Nathalies Weg: wie aus einer schwammigen Idee ein Buch wurde
Eine echte Kundin, ein echtes Buch, knapp zwei Jahre von der Idee bis zum Verlag.
LesenAndreas Weg: wie sie den inneren Kritikern das Mikrofon abnahm und mit Amina und Emilia die ersten drei Szenen ihres neuen Romans schrieb.
ca. 6 Min. Lesezeit · von Carolyn Pini
Andrea kam 2022 zu mir, nicht als Anfängerin. Sie hatte bereits erste Versuche unternommen, eine längere Geschichte zu schreiben. Und trotzdem hatte sie das Gefühl, dass ihr etwas fehlt: das Handwerkszeug. Die Werkzeuge, mit denen man einen Roman plant, nicht nur schreibt. Einen roten Faden findet. Sich weniger verliert. Und, vielleicht am wichtigsten: die Stimmen in ihrem Kopf überstimmt, die immer wieder dazwischenredeten.
Andrea suchte ursprünglich einen Online-Schreibkurs.
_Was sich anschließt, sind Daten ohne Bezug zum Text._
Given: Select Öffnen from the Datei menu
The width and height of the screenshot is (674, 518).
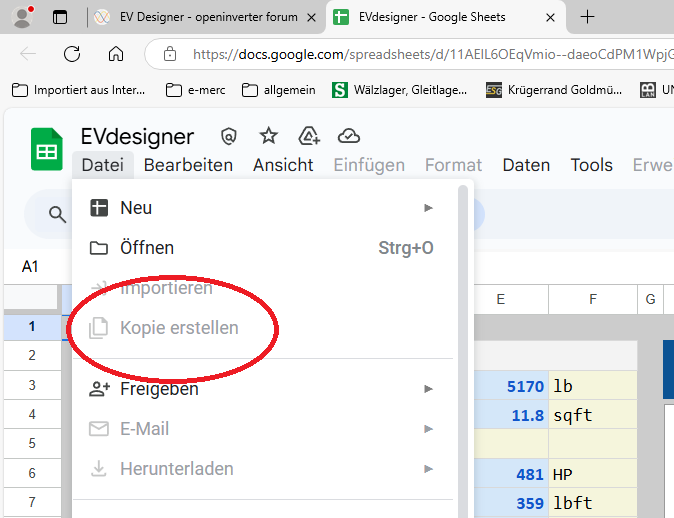Looking at the screenshot, I should (x=147, y=248).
Sie wollte den theoretischen Background, das Handwerk, die Struktur, mit der ein Roman gebaut wird, damit er trägt. Dazu Schreibübungen, zu denen sie Rückmeldung bekommt, um ihren Stil zu entwickeln.
Das war klar umrissen. Aber unter dieser sachlichen Liste lag etwas anderes, eine Unsicherheit, die sie im eigenen Schreibprozess immer wieder ausbremste.
Andrea war offen damit. Sie sagte zu Beginn, ganz direkt:
„Mir stehen immer wieder meine eigenen Gedanken im Weg. ‚Du kannst ja gar nicht schreiben.' ‚Du bist keine Schriftstellerin.' ‚Hör damit auf, das bringt nichts.'"
Das kennen fast alle Dichterinnen. Bei Andrea war es besonders hartnäckig, und das wollte sie nicht wegreden, sondern angehen. Gleichzeitig war ihr wichtig: Kritik war willkommen. Nicht pauschal, sondern konstruktiv, konkret und positiv formuliert. Das war der Boden, auf dem wir arbeiten konnten.
Andrea hatte einen Online-Schreibkurs gesucht. Was sie bekam, war ein individueller 1:1-Schreibkurs, den ich auf ihre Bedürfnisse zugeschnitten habe. Theorie zum Romanaufbau, kombiniert mit praktischem Schreib-Coaching an ihrem Manuskript. Im Lauf der Zeit hat sich das weiterentwickelt zu einem erweiterten Plot-Sparring-Coaching. In Einzelterminen haben wir zuerst an den Figuren, dann an der groben Struktur und schliesslich an den ersten drei Szenen gearbeitet.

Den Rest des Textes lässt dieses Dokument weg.